Gaborone - Botswana Stock Exchange (BSE)-listed Minergy Limited, the coal mining and trading company owning 100% of the 390-million tonne Masama Coal Project, said plans are at an advanced stage to supply coal in the region.
According to the company’s CEO Morné du Plessis, they have come such a long way and are pleased with developments at the mine site.
“We are extremely excited about the future of the project. Our ability to supply coal into the region, the highly experienced team responsible for executing the plan, as well as our capacity to contribute towards a viable coal sector in Botswana,” said du Plessis.
Minergy previously reported in its interim results announcement on 29 March 2019 that mine infrastructure, including extensive civil work, power reticulation, water reticulation systems, access roads, weighbridge offices and workshops, had been completed.
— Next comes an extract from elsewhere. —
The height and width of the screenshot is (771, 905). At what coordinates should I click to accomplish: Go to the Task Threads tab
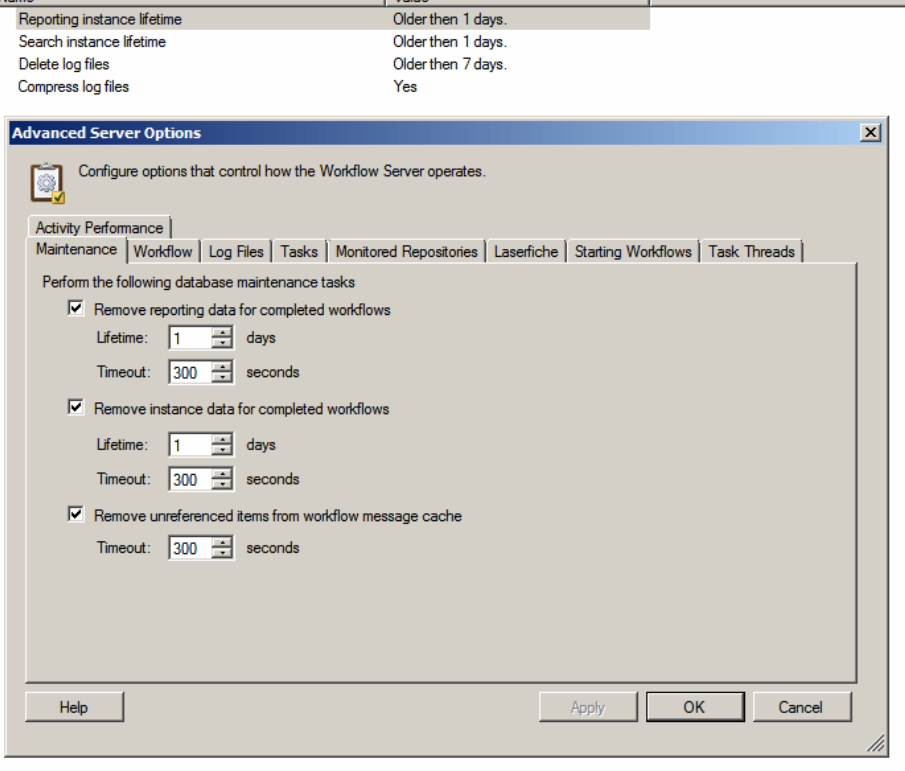click(751, 252)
The mine box cut was ahead of schedule.
Minergy is currently exploring various options for offtake, ranging from longer-term agreements for the finer duff product to spot deals for the bigger fractions.
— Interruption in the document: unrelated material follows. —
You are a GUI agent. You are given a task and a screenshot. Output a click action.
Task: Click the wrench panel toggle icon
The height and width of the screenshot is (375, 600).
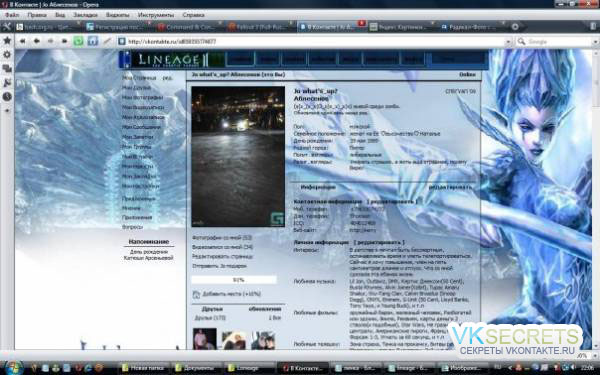coord(7,27)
“The big-ticket items have been spent. These included ensuring the mine had power and water, and that the mine box cut and the processing plant were established. For the next six months all that we foresee is spending on water, new road construction and the maintenance of access and surrounding roads to the mine,” said du Plessis.
The company is not currently focused on supplying coal to the power generation market and will assess this on a case-by-case basis albeit a business case is developing with the shortfall of coal experienced by the South African power utility, Eskom.
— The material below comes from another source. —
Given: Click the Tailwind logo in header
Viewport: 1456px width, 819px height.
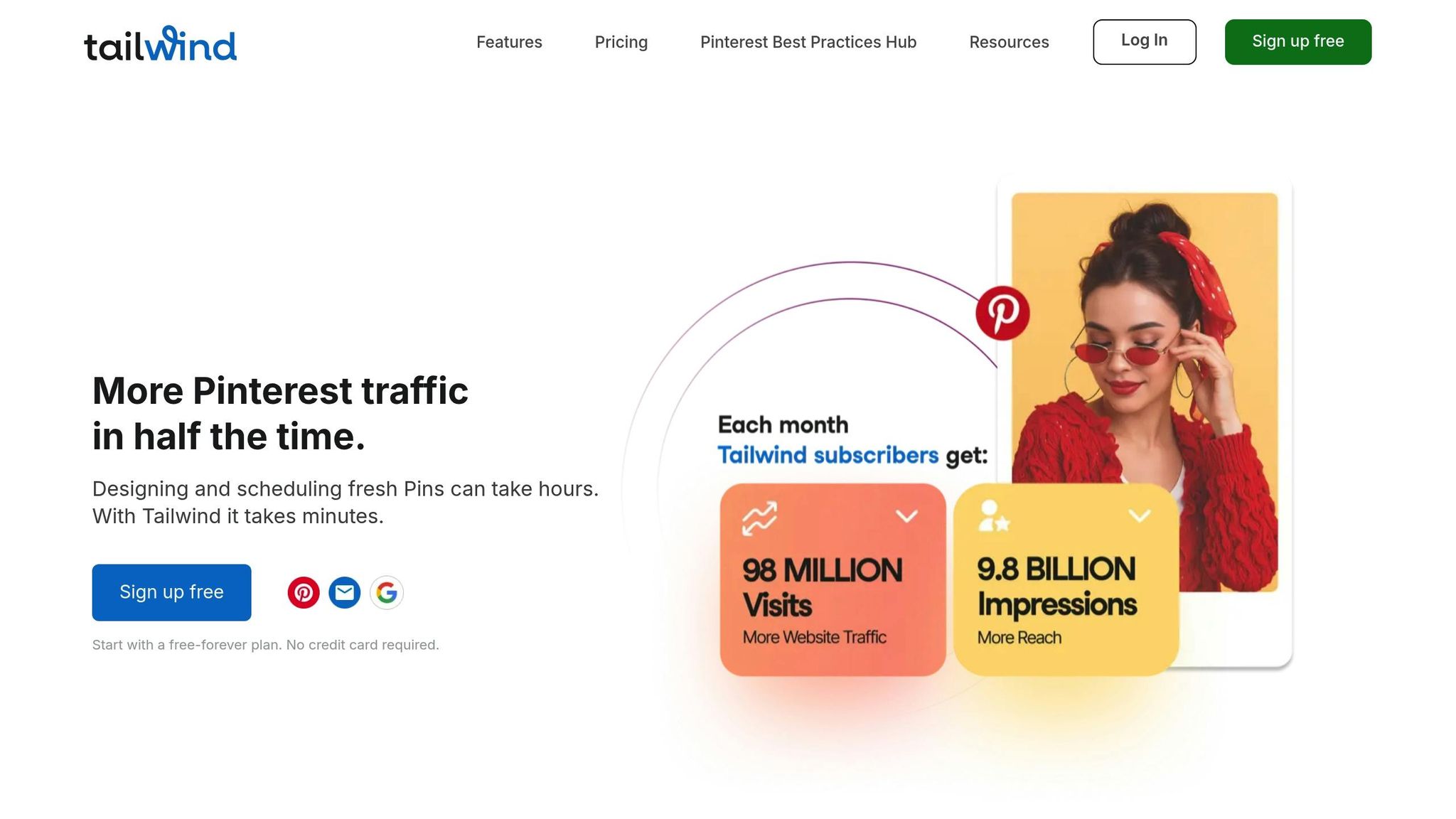Looking at the screenshot, I should [x=160, y=43].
“We have certain coal qualities that are perfect for power producers and this can easily be accessed and utilised in the future,” du Plessis explained.
As a norm, the customer will be responsible for logistics of the coal. Minergy will focus on its core strength, which is the marketing of coal.
“From our interactions with sub-contractors moving coal on behalf of our customers, they have experienced smooth border transitions. The logistics companies are highly efficient and ensure all paperwork is in place and their agents do pre-clearance at their offices at the border posts,” du Plessis said.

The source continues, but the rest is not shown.